DUBAI: Bahraini Foreign Minister Sheikh Khalid bin Ahmed Al-Khalifa said his country sees “no resolution in sight” in the Gulf crisis between Qatar and the four boycotting countries, according to an interview with London-based Arabic international newspaper Alsharq Alawsat.

“The information in our hands today does not indicate any glimmer of hope for a solution now, as the matter does not happen suddenly," he said.

Bahrain's foreign minister said Qatar had prolonged the crisis by taking its case to Western allies, instead of dealing with it inside the Gulf Arab bloc.
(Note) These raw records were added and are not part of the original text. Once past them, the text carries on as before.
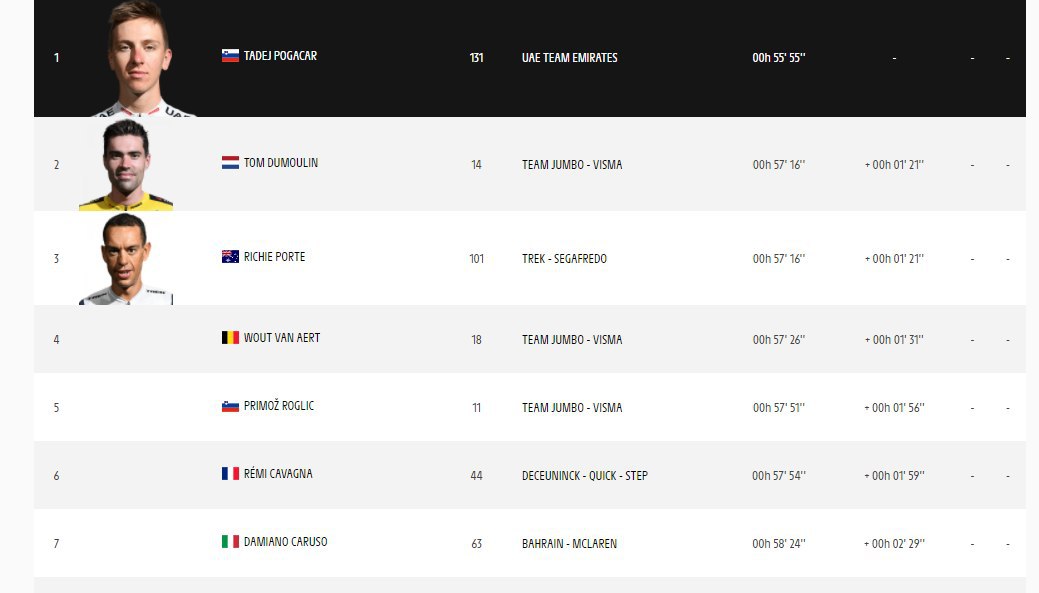
Task: Click the Slovenian flag beside Primož Roglic
Action: click(x=230, y=406)
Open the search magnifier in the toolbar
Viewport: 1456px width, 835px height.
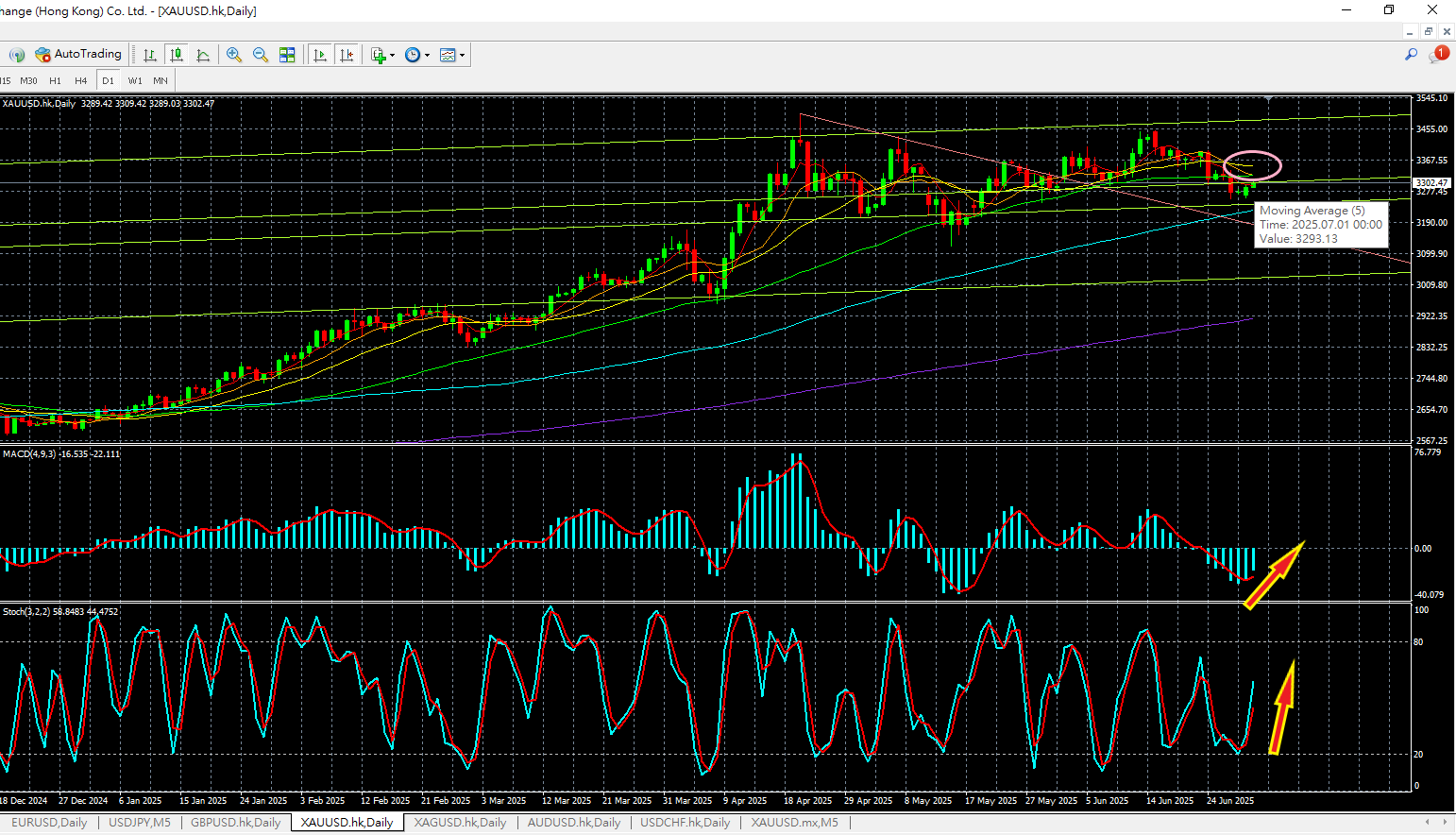[1411, 55]
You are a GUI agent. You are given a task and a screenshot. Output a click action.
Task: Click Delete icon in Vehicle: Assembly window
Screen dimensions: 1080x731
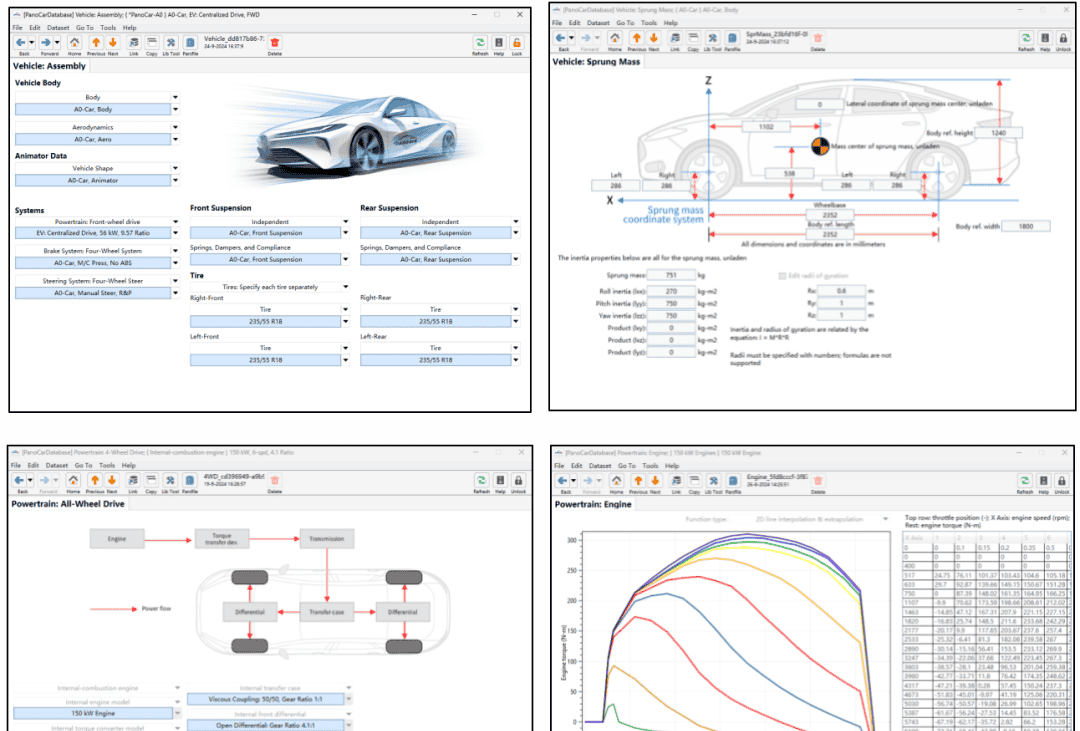pyautogui.click(x=275, y=42)
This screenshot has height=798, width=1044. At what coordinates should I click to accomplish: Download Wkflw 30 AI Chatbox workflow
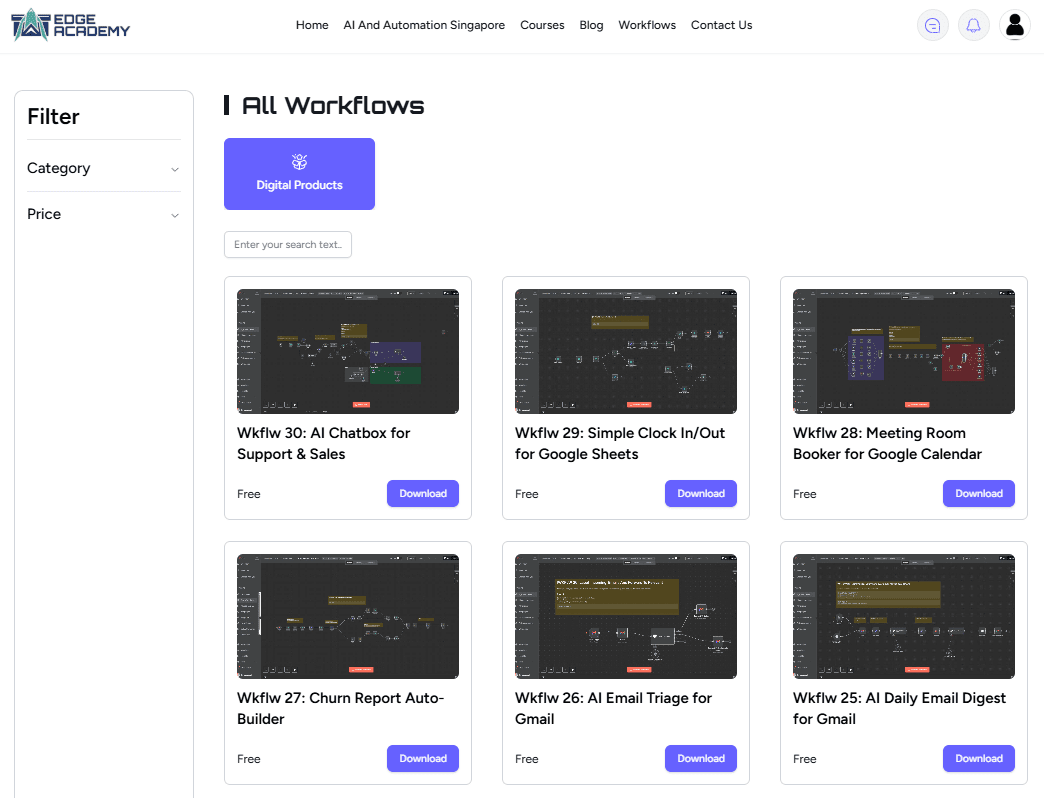pyautogui.click(x=422, y=493)
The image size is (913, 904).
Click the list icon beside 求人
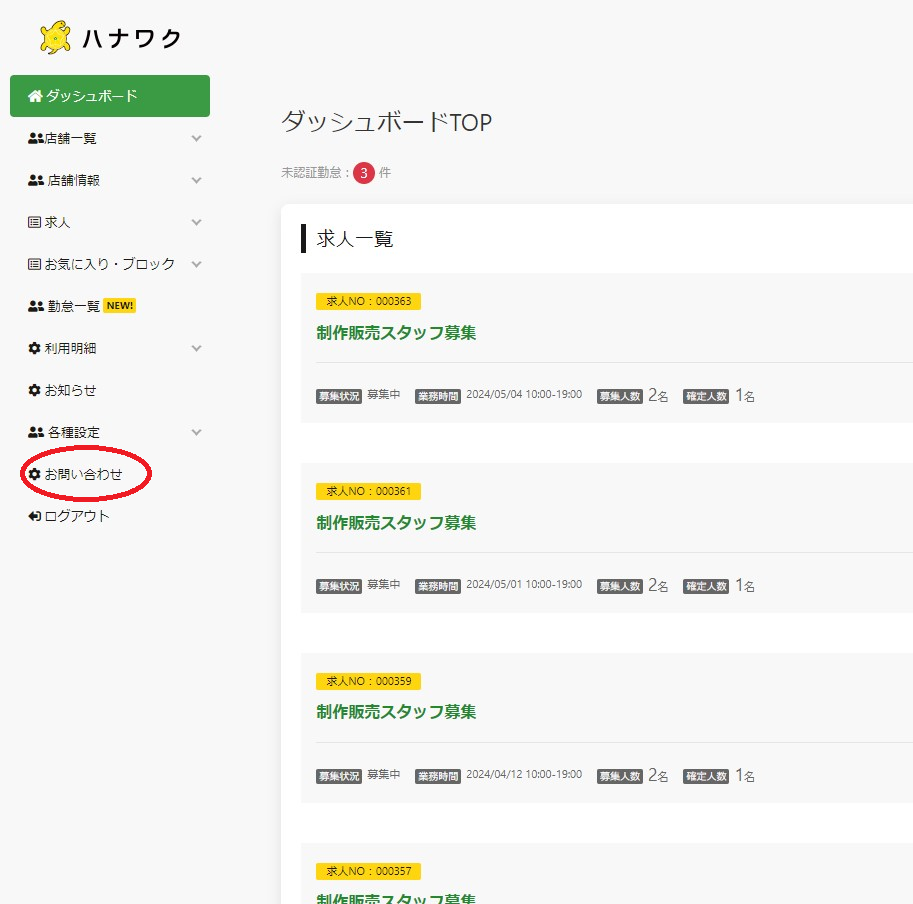[35, 222]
“We were expecting from the beginning of the crisis with Qatar that the emir of Qatar would go to Saudi (Arabia) but this did not happen,” Al-Khalifa told the pan-Arab newspaper.

He spoke of Qatar’s lack of abiding by international laws in regards to terrorism.
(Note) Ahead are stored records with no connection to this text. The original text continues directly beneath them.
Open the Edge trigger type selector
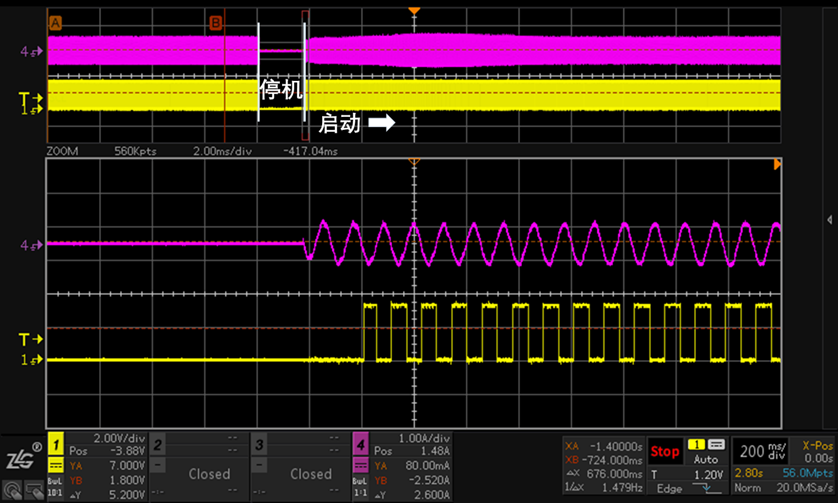838x503 pixels. [669, 488]
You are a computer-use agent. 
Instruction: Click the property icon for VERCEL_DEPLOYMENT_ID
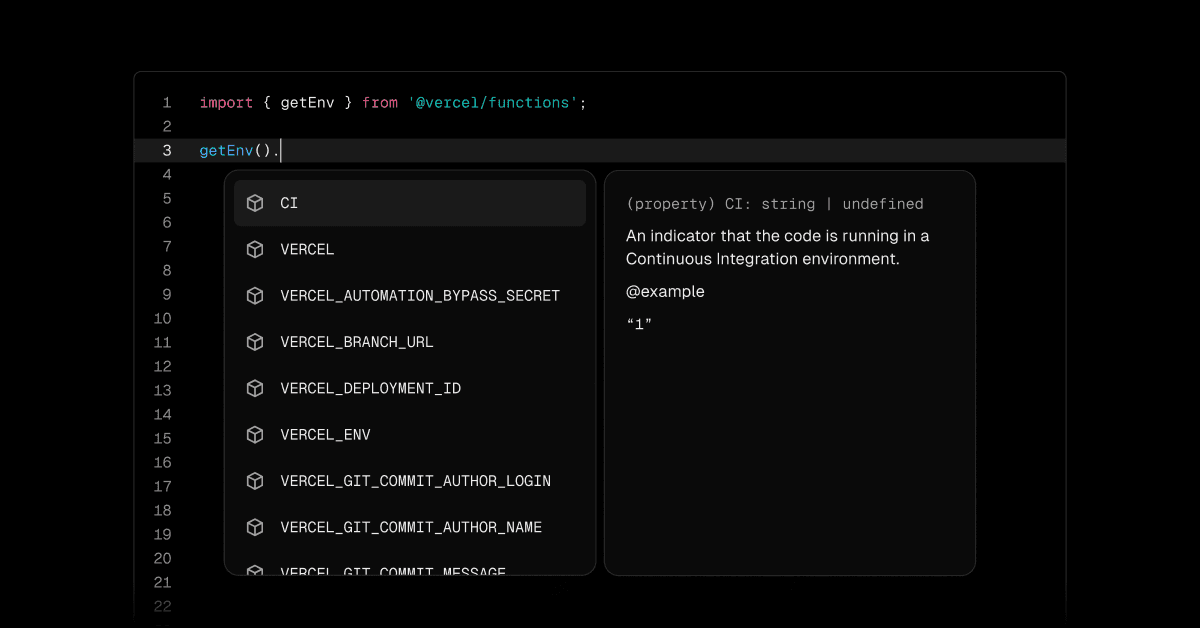coord(255,388)
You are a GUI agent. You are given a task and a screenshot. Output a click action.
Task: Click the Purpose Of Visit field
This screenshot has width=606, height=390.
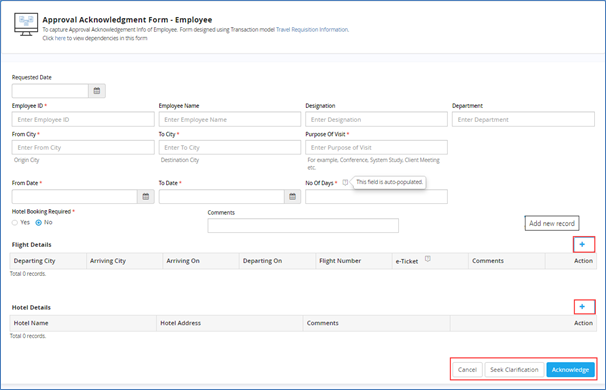tap(376, 147)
“This state has put one of its citizens on the terrorism list, and after a few days they attend his son's wedding,” he said, referring to Abdulrahman Al-Nuaimi who was labeled a terrorist by the US government in December 2013, and the UN in September 2014, for providing financial support to terrorist organizations.

Meanwhile Qatar has announced that it will ban products originating from the United Arab Emirates, Saudi Arabia, Egypt and Bahrain.
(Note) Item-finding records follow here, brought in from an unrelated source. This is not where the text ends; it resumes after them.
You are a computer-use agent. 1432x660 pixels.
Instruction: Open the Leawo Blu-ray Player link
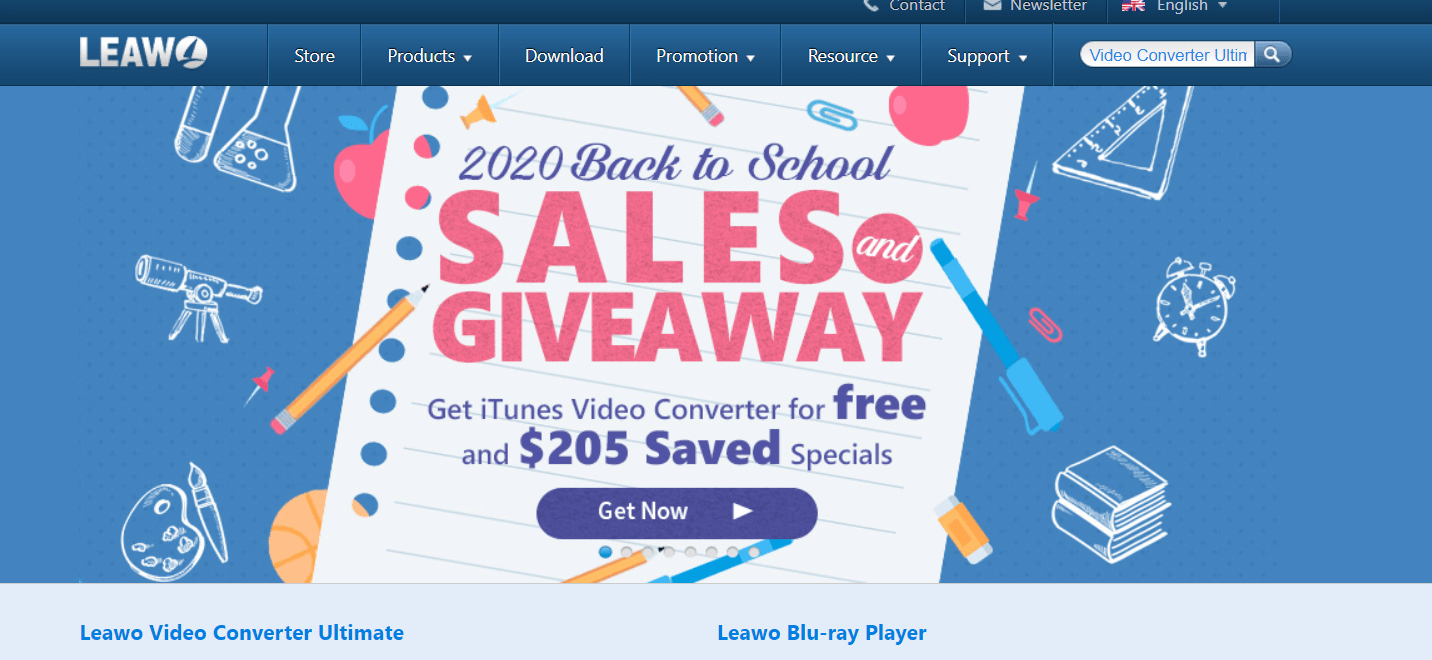point(822,633)
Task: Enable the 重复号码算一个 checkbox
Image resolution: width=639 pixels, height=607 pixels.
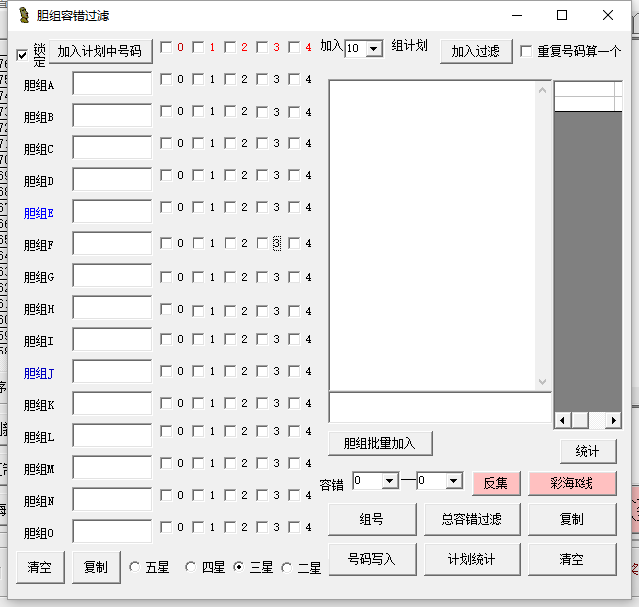Action: [526, 52]
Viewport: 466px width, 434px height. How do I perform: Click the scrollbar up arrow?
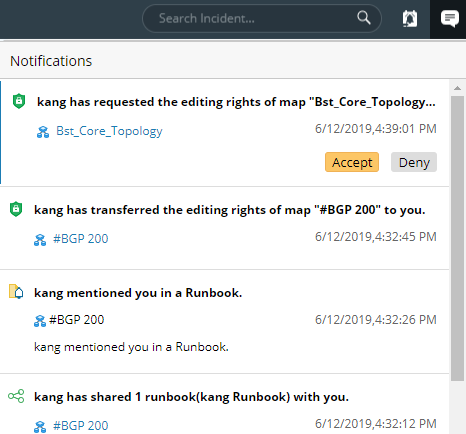457,88
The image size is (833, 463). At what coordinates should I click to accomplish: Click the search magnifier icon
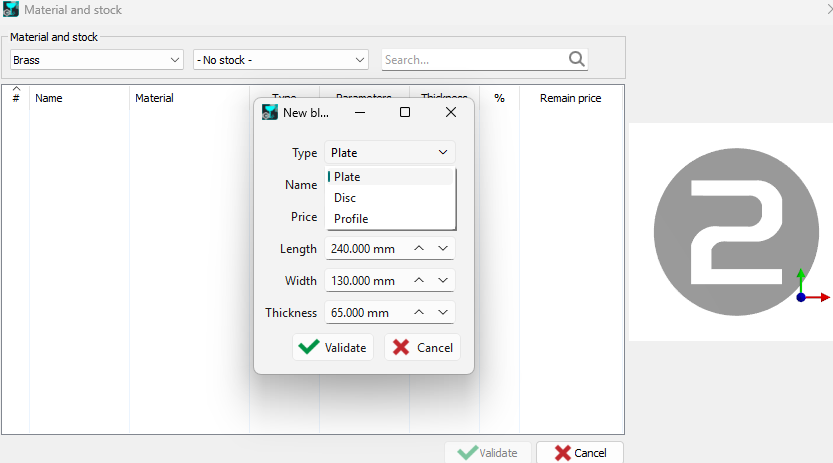(576, 59)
“Products originating from the blockading states, which as a result of the blockade cannot pass the Gulf Cooperation Council Customs Territory, have to undergo proper import inspections and customs procedures,” a Qatari government statement said late on Saturday.

And Qatari national newspaper Al Watan quoted a circular from the Ministry of Economy and Commerce telling traders and shops to stop dealing in products imported from the four countries. It said inspectors would monitor compliance with the policy.